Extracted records
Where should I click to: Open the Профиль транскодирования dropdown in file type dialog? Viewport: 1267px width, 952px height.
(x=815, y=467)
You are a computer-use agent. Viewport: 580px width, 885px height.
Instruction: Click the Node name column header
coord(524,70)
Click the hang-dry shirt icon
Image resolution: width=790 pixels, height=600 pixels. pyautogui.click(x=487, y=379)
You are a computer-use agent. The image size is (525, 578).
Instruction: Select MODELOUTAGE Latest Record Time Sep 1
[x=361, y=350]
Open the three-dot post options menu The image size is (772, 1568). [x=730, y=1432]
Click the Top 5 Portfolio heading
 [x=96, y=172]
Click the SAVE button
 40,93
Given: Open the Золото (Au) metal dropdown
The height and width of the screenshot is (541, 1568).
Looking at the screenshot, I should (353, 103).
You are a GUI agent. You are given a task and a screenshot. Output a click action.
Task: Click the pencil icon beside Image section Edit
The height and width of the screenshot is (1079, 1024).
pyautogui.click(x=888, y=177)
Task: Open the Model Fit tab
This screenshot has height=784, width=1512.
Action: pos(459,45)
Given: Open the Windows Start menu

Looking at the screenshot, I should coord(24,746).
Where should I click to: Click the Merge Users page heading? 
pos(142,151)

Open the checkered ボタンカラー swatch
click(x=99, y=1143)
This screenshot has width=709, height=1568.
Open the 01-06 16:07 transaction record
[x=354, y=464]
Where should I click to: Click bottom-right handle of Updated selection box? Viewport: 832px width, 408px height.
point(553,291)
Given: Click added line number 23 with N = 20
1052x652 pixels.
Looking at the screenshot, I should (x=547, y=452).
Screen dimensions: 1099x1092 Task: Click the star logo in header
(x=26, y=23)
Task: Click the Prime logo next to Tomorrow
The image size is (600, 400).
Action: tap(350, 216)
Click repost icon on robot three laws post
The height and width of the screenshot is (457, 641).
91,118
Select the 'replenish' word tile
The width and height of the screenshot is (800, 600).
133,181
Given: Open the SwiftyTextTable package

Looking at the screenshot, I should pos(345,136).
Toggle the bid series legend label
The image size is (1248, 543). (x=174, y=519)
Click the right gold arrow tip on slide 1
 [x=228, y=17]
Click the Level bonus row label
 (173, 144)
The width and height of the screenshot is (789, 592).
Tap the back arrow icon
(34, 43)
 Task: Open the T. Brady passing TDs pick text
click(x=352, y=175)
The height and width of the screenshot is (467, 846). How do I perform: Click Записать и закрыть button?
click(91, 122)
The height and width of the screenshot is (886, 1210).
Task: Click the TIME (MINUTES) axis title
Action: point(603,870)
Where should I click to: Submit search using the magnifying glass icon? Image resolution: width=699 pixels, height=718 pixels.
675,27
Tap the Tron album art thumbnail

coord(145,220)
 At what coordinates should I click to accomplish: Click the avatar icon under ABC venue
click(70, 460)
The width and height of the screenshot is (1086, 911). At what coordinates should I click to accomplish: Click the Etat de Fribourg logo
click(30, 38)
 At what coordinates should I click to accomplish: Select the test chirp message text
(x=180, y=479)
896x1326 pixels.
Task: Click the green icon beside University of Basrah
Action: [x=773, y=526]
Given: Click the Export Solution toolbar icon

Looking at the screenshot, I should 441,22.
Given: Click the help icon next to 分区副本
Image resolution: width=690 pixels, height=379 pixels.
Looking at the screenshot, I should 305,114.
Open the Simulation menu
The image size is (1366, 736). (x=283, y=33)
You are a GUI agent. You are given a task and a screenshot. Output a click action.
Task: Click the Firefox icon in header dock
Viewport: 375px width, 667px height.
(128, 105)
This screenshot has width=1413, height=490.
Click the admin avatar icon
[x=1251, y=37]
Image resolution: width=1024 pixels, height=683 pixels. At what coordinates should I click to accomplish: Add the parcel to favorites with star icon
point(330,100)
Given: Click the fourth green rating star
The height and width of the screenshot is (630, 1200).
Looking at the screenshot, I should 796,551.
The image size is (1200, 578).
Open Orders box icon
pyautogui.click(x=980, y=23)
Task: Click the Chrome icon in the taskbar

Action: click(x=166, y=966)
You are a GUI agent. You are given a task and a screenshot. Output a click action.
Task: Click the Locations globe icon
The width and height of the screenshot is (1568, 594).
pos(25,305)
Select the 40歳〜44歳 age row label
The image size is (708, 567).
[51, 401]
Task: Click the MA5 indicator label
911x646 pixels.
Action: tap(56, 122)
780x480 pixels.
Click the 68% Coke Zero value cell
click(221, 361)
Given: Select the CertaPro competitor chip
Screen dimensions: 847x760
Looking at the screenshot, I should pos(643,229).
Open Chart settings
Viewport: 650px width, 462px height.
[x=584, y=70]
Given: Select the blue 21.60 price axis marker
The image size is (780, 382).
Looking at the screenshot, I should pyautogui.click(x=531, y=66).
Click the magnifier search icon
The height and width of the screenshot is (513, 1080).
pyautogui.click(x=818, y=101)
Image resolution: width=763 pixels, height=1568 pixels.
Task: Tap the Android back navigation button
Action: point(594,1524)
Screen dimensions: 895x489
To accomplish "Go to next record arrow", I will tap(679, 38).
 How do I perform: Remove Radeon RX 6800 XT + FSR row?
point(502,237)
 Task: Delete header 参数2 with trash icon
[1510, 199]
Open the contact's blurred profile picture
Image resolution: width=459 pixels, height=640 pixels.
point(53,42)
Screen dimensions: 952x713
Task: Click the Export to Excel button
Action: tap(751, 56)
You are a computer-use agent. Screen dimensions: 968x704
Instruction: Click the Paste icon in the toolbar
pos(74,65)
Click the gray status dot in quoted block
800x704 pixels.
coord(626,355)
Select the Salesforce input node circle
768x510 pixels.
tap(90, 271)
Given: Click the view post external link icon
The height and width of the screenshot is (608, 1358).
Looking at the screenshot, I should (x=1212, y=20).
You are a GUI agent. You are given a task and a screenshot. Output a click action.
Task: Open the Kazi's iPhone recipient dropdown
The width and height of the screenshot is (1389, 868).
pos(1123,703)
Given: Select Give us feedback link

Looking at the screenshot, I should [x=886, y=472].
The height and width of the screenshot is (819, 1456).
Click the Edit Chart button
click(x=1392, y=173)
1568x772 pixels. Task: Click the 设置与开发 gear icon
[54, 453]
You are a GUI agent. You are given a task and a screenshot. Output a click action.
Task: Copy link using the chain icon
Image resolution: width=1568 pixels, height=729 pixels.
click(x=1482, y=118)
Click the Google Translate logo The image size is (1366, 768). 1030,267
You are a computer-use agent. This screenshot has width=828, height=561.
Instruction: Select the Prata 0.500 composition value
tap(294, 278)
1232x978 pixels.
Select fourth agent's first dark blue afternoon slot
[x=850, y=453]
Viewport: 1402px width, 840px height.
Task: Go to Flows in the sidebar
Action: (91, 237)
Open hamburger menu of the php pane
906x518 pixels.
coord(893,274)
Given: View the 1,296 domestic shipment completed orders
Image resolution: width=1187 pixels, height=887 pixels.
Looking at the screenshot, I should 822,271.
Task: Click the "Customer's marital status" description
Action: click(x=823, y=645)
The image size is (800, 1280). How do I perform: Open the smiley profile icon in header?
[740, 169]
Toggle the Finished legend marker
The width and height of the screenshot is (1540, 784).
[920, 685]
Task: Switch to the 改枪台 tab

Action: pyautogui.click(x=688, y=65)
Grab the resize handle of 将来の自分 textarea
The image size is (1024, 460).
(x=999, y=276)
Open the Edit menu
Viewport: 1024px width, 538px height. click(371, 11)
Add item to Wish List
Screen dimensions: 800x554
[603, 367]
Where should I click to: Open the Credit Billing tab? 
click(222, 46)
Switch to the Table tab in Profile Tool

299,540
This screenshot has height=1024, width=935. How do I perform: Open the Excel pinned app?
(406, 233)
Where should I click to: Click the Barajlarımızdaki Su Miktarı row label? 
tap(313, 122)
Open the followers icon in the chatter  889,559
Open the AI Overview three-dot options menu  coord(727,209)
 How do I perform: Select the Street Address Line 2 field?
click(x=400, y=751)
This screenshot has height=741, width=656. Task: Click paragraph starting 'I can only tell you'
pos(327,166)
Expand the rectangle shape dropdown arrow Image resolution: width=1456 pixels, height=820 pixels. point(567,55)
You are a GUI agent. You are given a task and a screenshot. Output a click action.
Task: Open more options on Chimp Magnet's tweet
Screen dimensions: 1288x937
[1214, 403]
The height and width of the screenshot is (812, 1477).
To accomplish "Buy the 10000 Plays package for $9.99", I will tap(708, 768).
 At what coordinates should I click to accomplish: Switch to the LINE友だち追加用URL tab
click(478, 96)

- WORK ORDER -
For each line above that contains the word "options", make a copy.

- REPLY TO THE EXERCISE -
Open the three-dot post options menu The image size is (772, 1568). [x=730, y=1432]
Open the AI Overview three-dot options menu  coord(727,209)
Task: Open more options on Chimp Magnet's tweet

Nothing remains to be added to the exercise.